Cela devait constituer un véritable test pour le mouvement populaire au lendemain de la prestation du président élu Abdelmadjid Tebboune.
Au final, le « Hirak » a tenu toutes ses promesses. À moins d’un changement radical à la mesure de ses espérances, rien ne semble l’ébranler, ni le contraindre à la résignation et au renoncement.
Il l’a de nouveau prouvé ce 44e vendredi, une semaine après l’appel au dialogue lancé par Tebboune.
Des milliers d’Algériens sont de nouveau sortis en masse dans la rue pour exprimer leur désaveu de l’élection du nouveau locataire d’El Mouradia, mais également le rejet de son offre de dialogue.
Malgré le tapage médiatique autour du scrutin, la polémique autour de la représentation du « Hirak » et du dialogue, le mouvement a montré qu’il n’est prêt à céder sur l’essentiel : la rupture avec l’ordre ancien.
Comme dans de nombreuses wilayas, dont Oran, sous les feux de la rampe après la répression qui a marqué la marche de vendredi dernier, Alger a fait le plein ce vendredi.
Dès le milieu de matinée, des groupes de manifestants, encadrés par la police, dont le dispositif est toujours aussi imposant au centre-ville, se sont formés au niveau de la rue « Victor Hugo ».
« Ya Hna, Ya Ntouma (ou c’est nous, ou c’est vous) », criaient-t-ils, comme pour donner le « La » à la nouvelle mobilisation.
Non loin du cinéma l’ «Algéria », des artistes observent une minute de silence en hommage au réalisateur Chérif Aggoune, décédé à Paris.
Au fil des minutes, des manifestants affluaient et la foule grossissait devant le regard impassible des policiers.

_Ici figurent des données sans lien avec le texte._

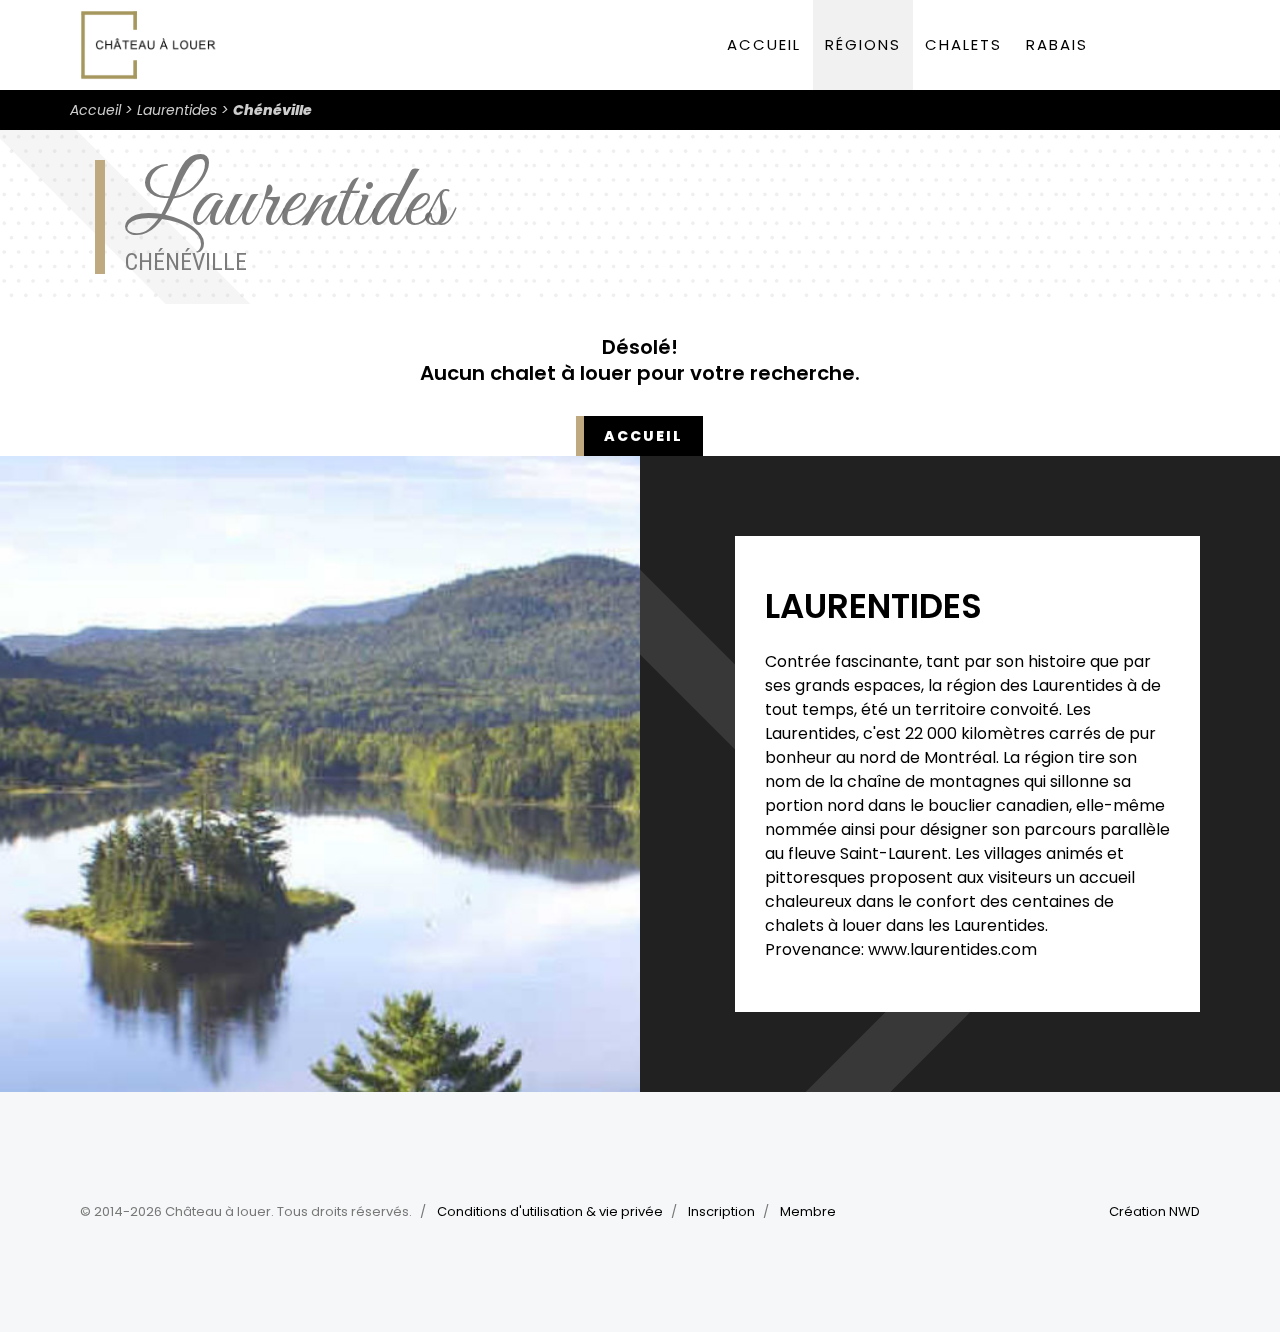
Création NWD (1154, 1211)
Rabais (1057, 44)
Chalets (963, 44)
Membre (808, 1211)
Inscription (721, 1211)
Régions (863, 44)
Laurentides (177, 110)
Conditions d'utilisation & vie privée (550, 1211)
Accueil (764, 44)
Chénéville (272, 110)
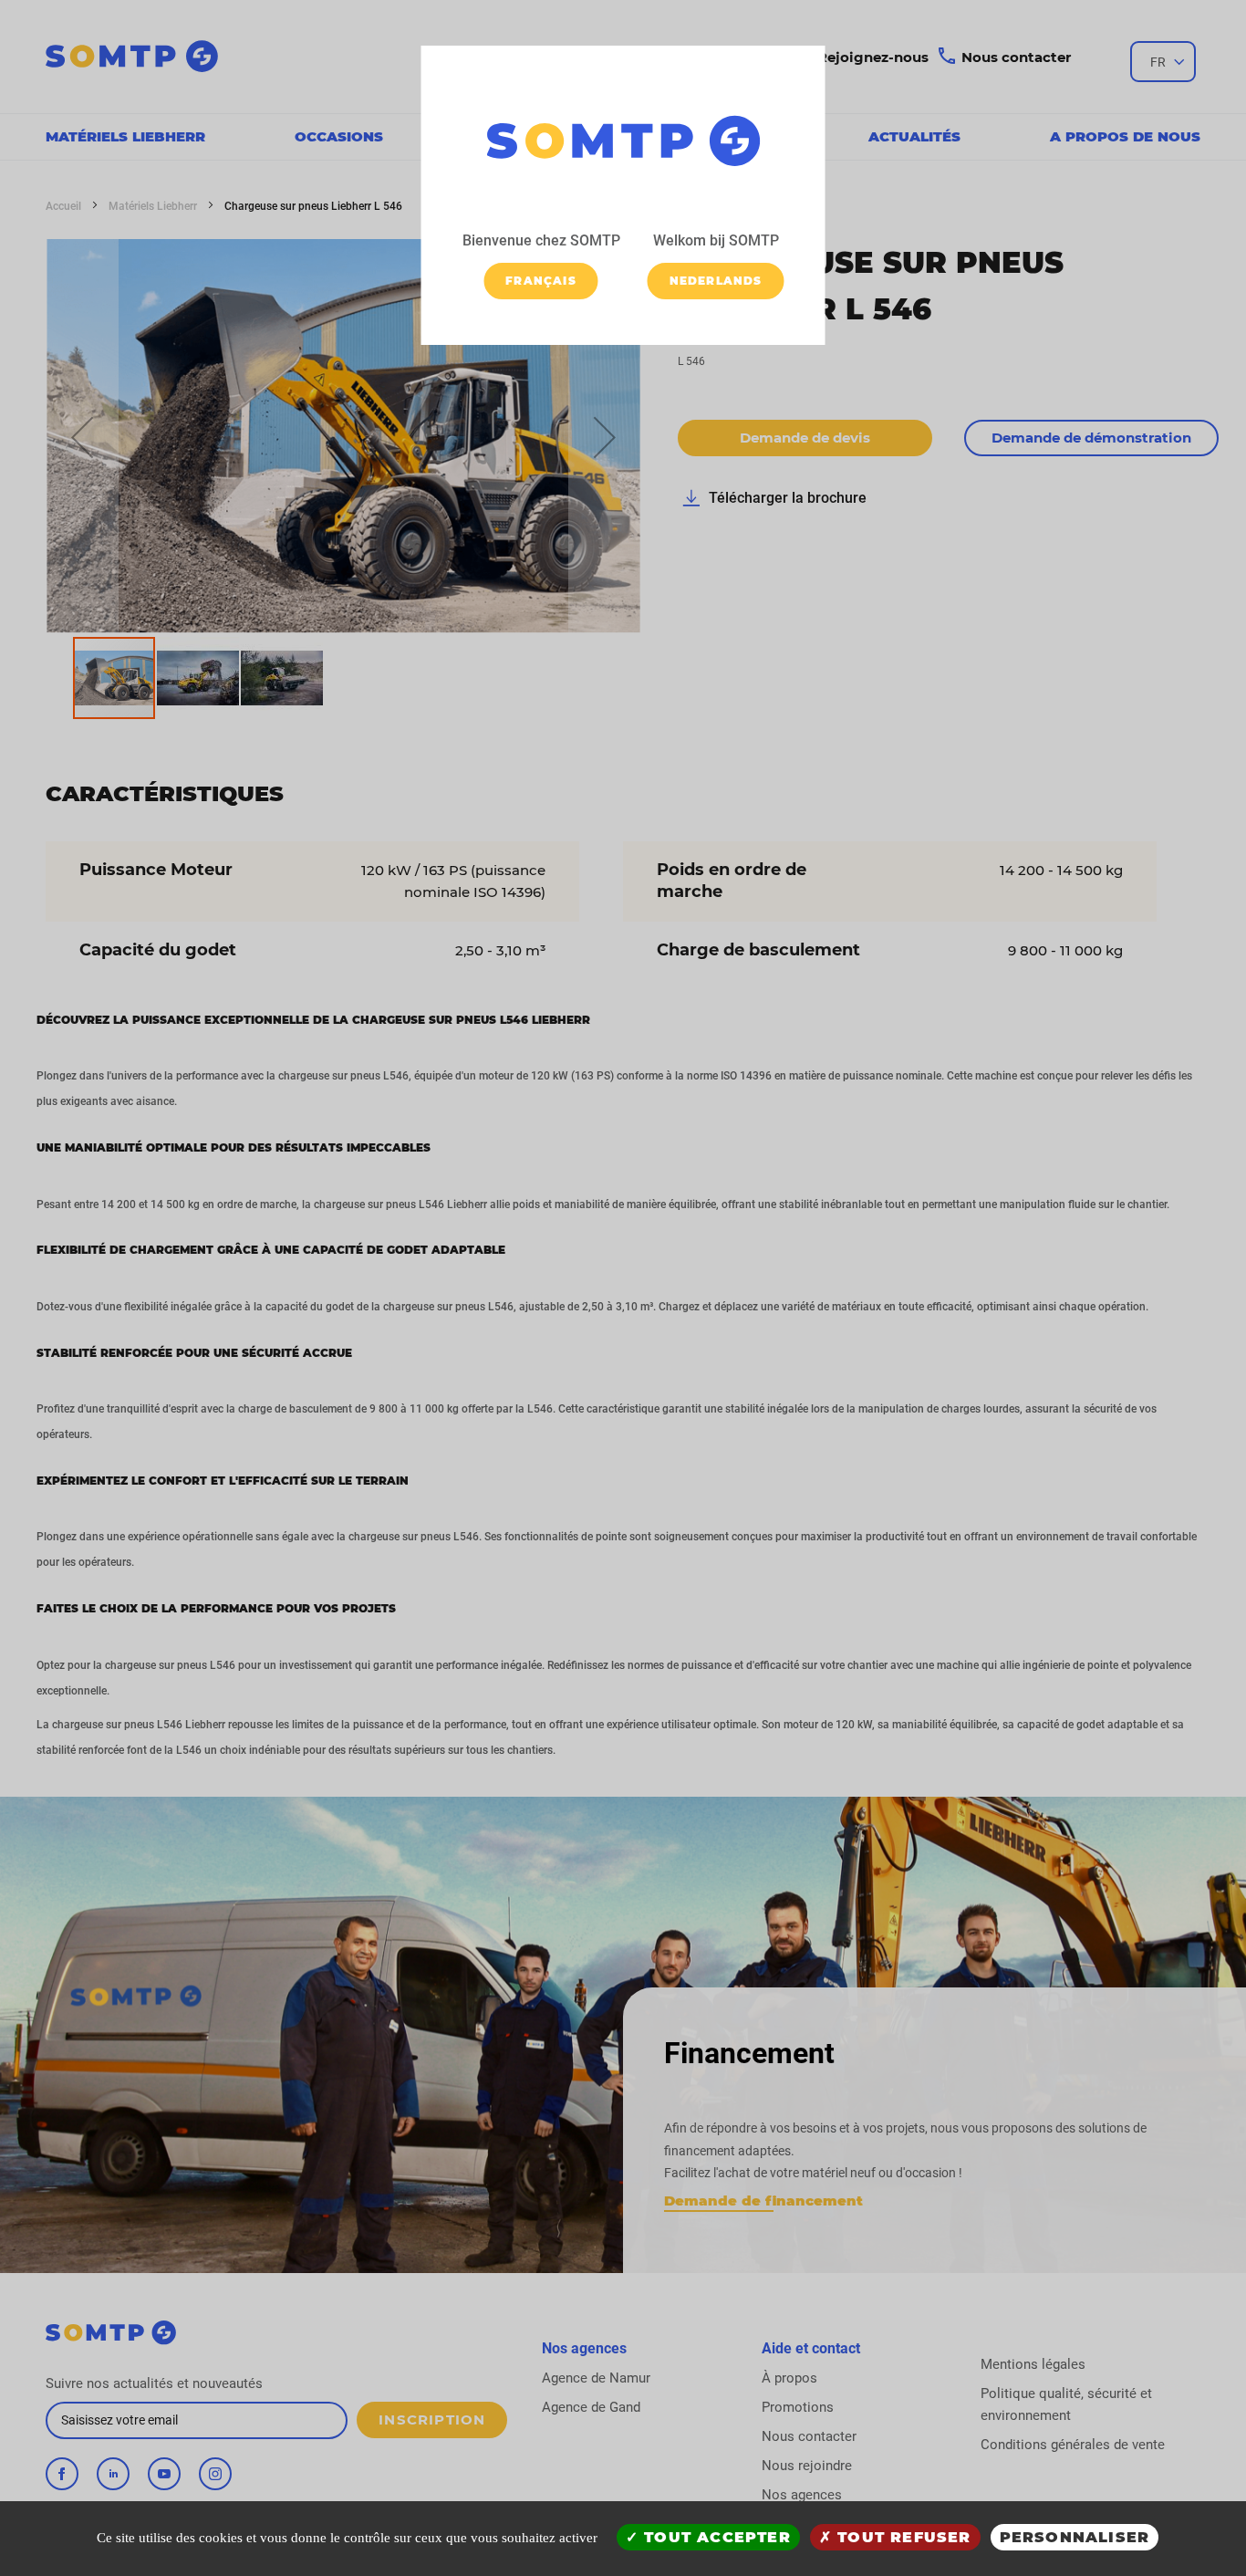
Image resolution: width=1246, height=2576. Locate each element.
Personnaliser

C’est alors que la marche s’ébranle en direction de la « Grande poste ». « Oh, ya el issaba, el intikhabat zawrouha , raiss machi charii, elle massira nkemlouha (Oh, bande, l’élection a été truquée, le président est illégitime, la mobilisation se poursuivra », scandaient les manifestants dont le nombre progressait de plus en plus.
Comme souvent, il aura fallu attendre la fin de la prière hebdomadaire pour voir déferler des masses humaines en provenance des quartiers de Bab El Oued, Belcourt, Telemly et El Harrach pour rejoindre les autres manifestants qui ont déjà envahi la rue « Didouche », très vite devenue noire de monde.
Contexte oblige, l’essentiel des slogans brandis et des chants repris en chœur portaient sur le nouveau président et sur le dialogue. « La hiwar, la chiwar errahil obligatoire (ni dialogue, ni consultations, le départ obligatoire), « dawla madania machi askaria », scandaient, en chœur et à tue-tête des milliers de voix.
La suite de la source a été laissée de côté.